Bookings matter here because they show customers are reserving future capacity before it is available. Record first-quarter bookings and record backlog suggest Equinix is still selling into demand, not trying to fill empty assets after the fact.
The AI story is more credible because Equinix is not only chasing giant training campuses. Its recent product moves point toward enterprise AI deployment problems: security, networking, sovereignty, compliance, testing environments, and hybrid infrastructure.
That makes inference a particularly important angle. Training can live in large remote clusters, but inference often needs proximity to users, applications, data, regulated environments, and cloud ecosystems, which fits Equinix’s historic interconnection strength.
Equinix’s moat still looks real, but it is being forced to evolve. Interconnection alone is no longer enough as a story; the company has to make that edge useful for AI, DORA-regulated workloads, data sovereignty, and partner-led enterprise deployments.
Power is now the biggest constraint around the upside. Equinix’s recent moves in Japan and the Nordics show it understands that the next phase of data-center growth is not just about land and buildings, but secured electricity, cooling, permits, and local acceptance.
The high-density AI question looks less worrying than it did a few years ago. Liquid-cooling capability across more than 100 IBX sites, Merck’s HPC proof point, the Cisco/NVIDIA collaboration, and atNorth’s liquid-cooling-enabled facilities all make Equinix sound more AI-ready than generic capacity owners.
The Hindenburg overhang has moved from live legal risk to investor watch item. The SEC investigation ended without planned enforcement action, but the original debate still reminds investors to keep watching power availability, capacity accounting, and AFFO quality.
Financially, Equinix looks like it is entering the AI capex cycle from a position of strength. Moody’s upgrade and the $1.5 billion senior-notes raise matter because AI infrastructure is becoming a capital-access race, not just a technology race.
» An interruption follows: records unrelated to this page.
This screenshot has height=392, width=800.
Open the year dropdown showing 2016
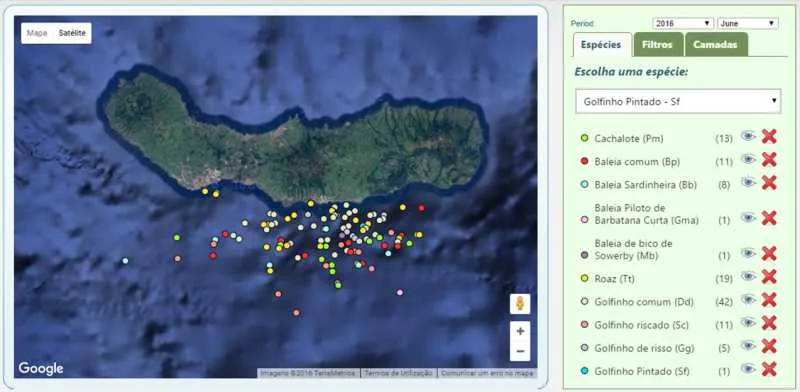[x=683, y=23]
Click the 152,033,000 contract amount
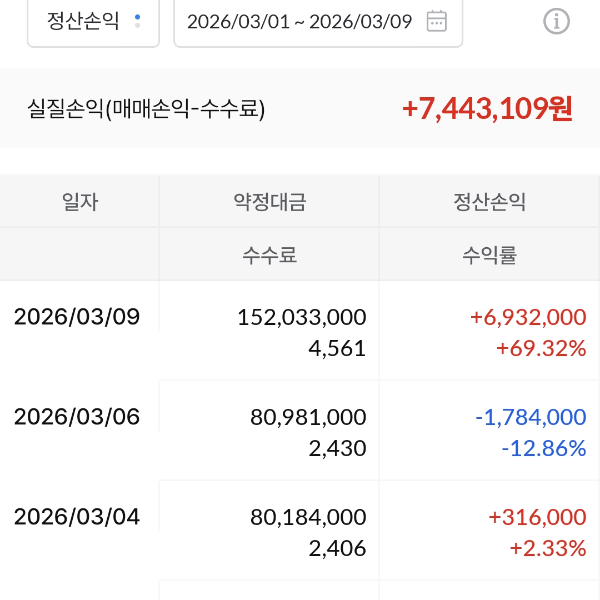 (x=302, y=317)
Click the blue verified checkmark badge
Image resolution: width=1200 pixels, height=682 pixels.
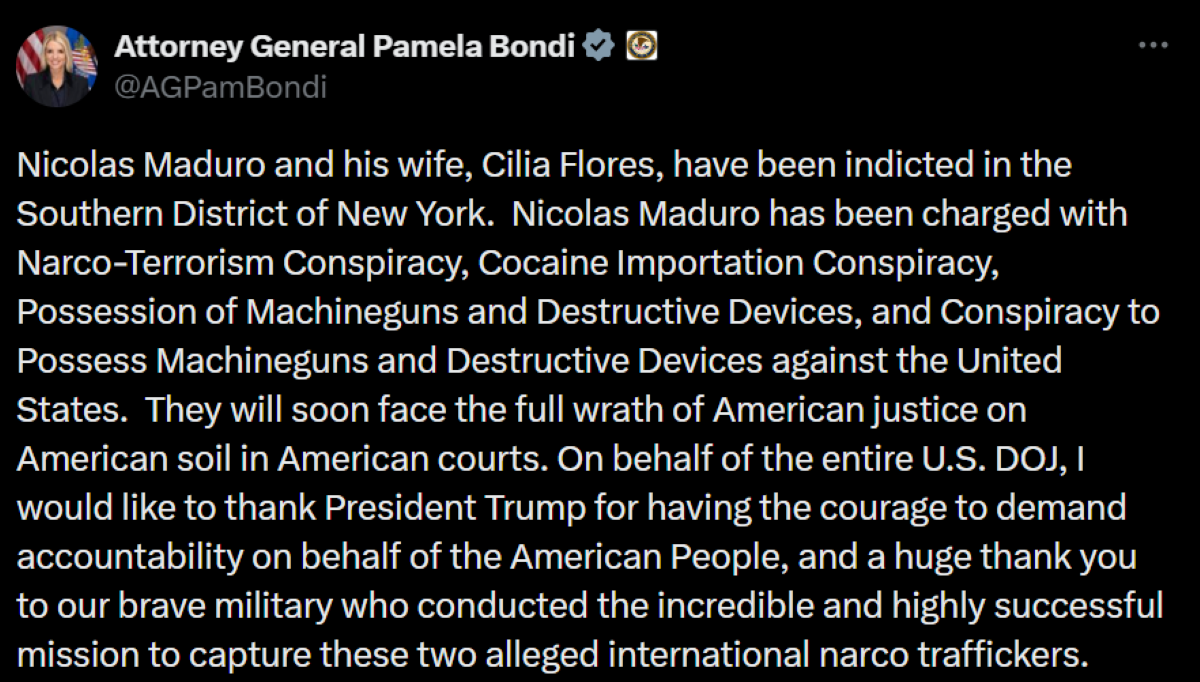pyautogui.click(x=598, y=45)
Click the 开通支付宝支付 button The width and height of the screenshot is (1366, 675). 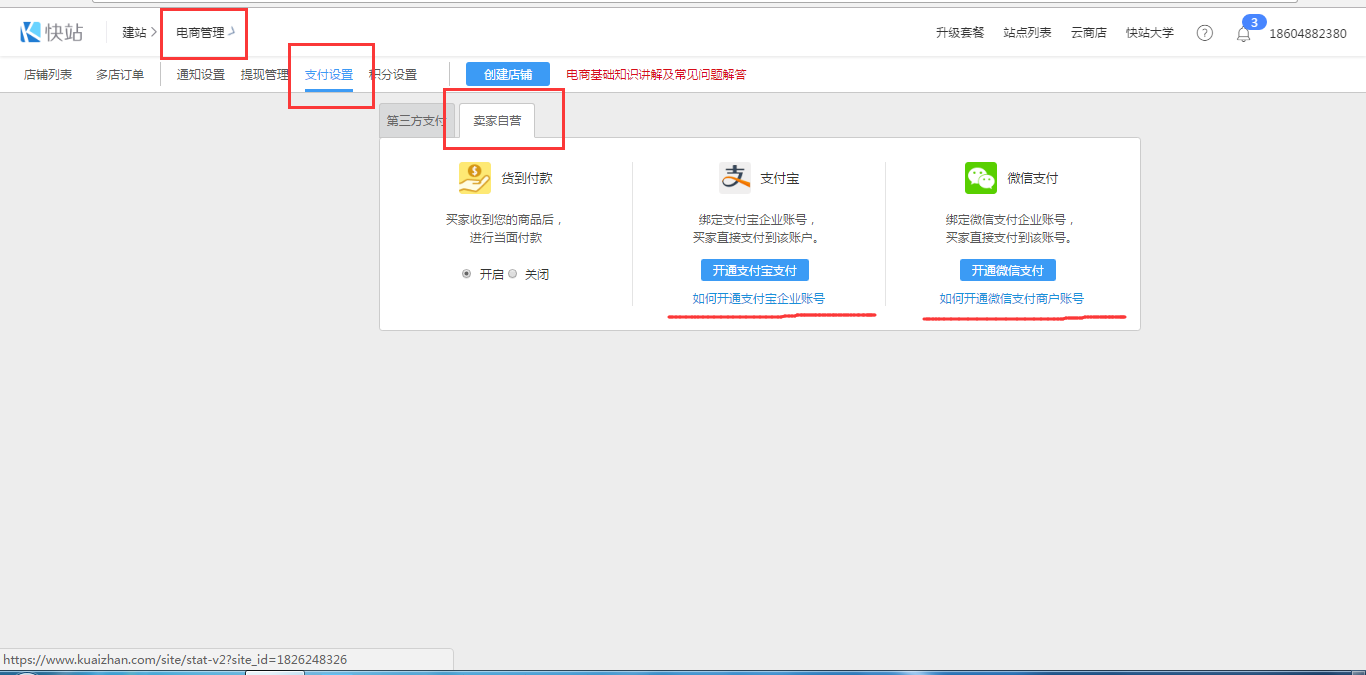click(x=755, y=271)
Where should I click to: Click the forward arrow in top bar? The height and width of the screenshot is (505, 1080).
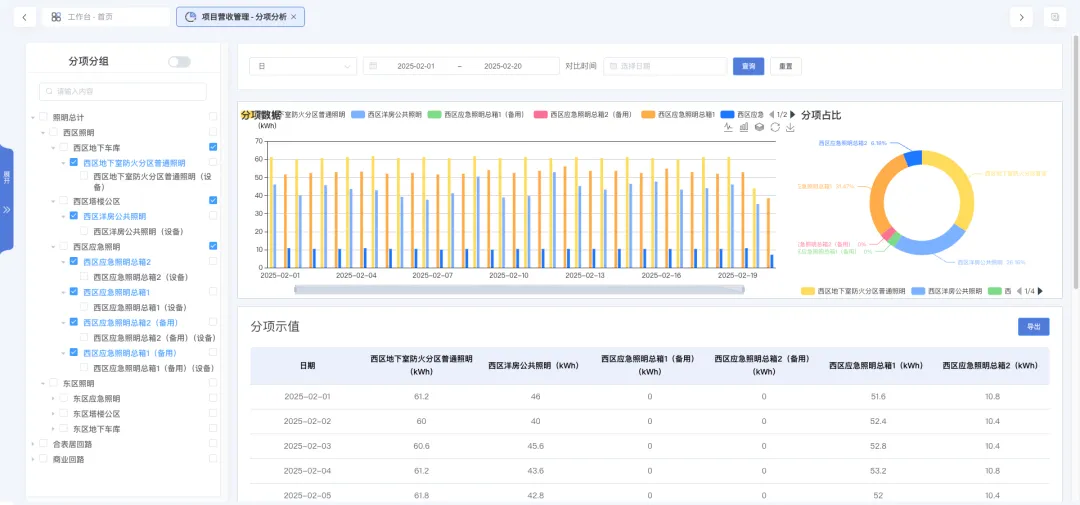pyautogui.click(x=1021, y=17)
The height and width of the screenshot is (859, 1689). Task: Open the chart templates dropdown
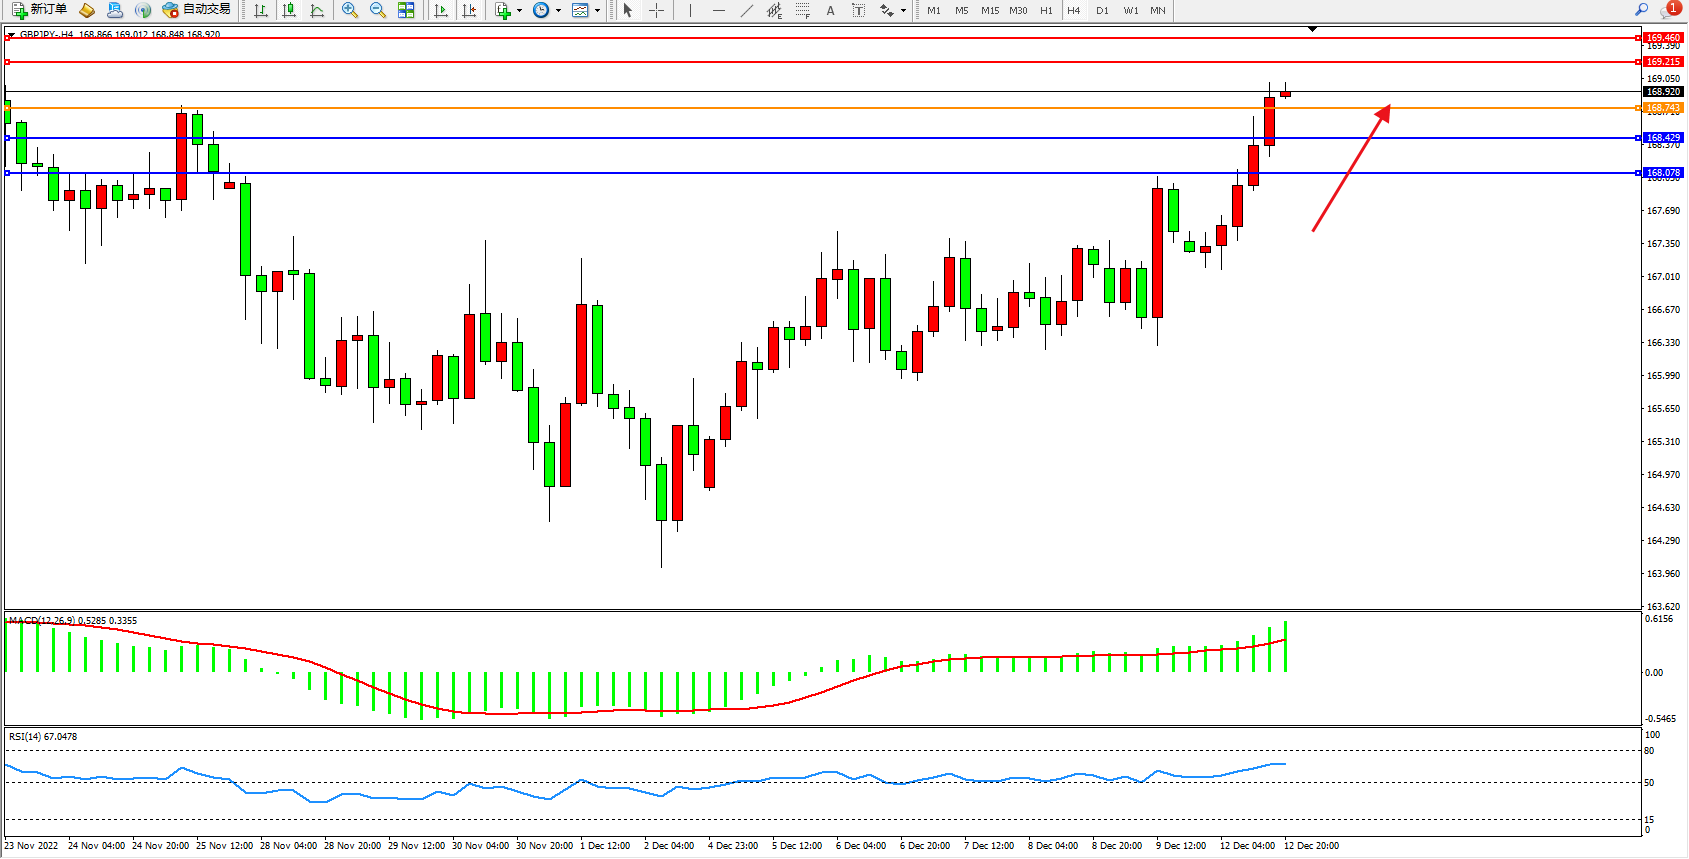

Digital Realty is the right pressure test, but not proof that Equinix is falling behind. Digital Realty looks stronger on hyperscale momentum, while Equinix still has the cleaner story around enterprise AI, interconnection, network density, and regulated hybrid infrastructure.
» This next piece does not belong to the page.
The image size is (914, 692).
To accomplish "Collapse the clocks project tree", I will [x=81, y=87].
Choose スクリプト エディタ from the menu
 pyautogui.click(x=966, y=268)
So the current picture is positive but not easy. Equinix looks like one of the few data-center companies with enough demand, balance sheet, technical relevance, ecosystem depth, and power-aware expansion to play the next AI infrastructure phase seriously.

This market map, featured in our data center market deck, highlights top companies and startups in the data center market
Is Equinix still growing fast these days?
Equinix is still growing fast today, and the recent numbers look very strong.
It’s not just AI hype. The first thing we checked was whether demand is really showing up in the P&L. It is. In Q1 2026, Equinix grew revenue 10%, monthly recurring revenue 12%, operating income 26%, and AFFO 12%. That mix matters because it is not just top-line growth. Indeed, the company also improved profitability while growing.
The second thing we checked was whether customers are actually reserving future capacity. Here too, the signal is strong. Equinix said Q1 was its biggest first quarter ever for annualized gross bookings, and the quarter pushed backlog to a record level. Commercial Observer also put the quarterly bookings figure at $378 million, which helps anchor the scale.
Equinix currently looks like a business where demand is still arriving before capacity does. That is a much better setup than a company trying to fill empty buildings after the fact.
If you want more recent data on this point, please see our latest data center market report.
Is AI really helping Equinix now?
Yes. AI is clearly helping Equinix now, but the useful point is that it is helping through messy enterprise deployment, not only through giant AI training campuses.
The recent pattern is quite consistent. In March 2026, Equinix launched Distributed AI Hub with Palo Alto Networks. In April, it launched Fabric Intelligence. In May, it expanded Fabric Geo Zones for data sovereignty. In June, it announced the Cisco/NVIDIA Secure AI Factory work with Presidio. These press releases all point to the same pain: companies want AI, but they need security, networking, compliance, data control, and a place to test before they scale.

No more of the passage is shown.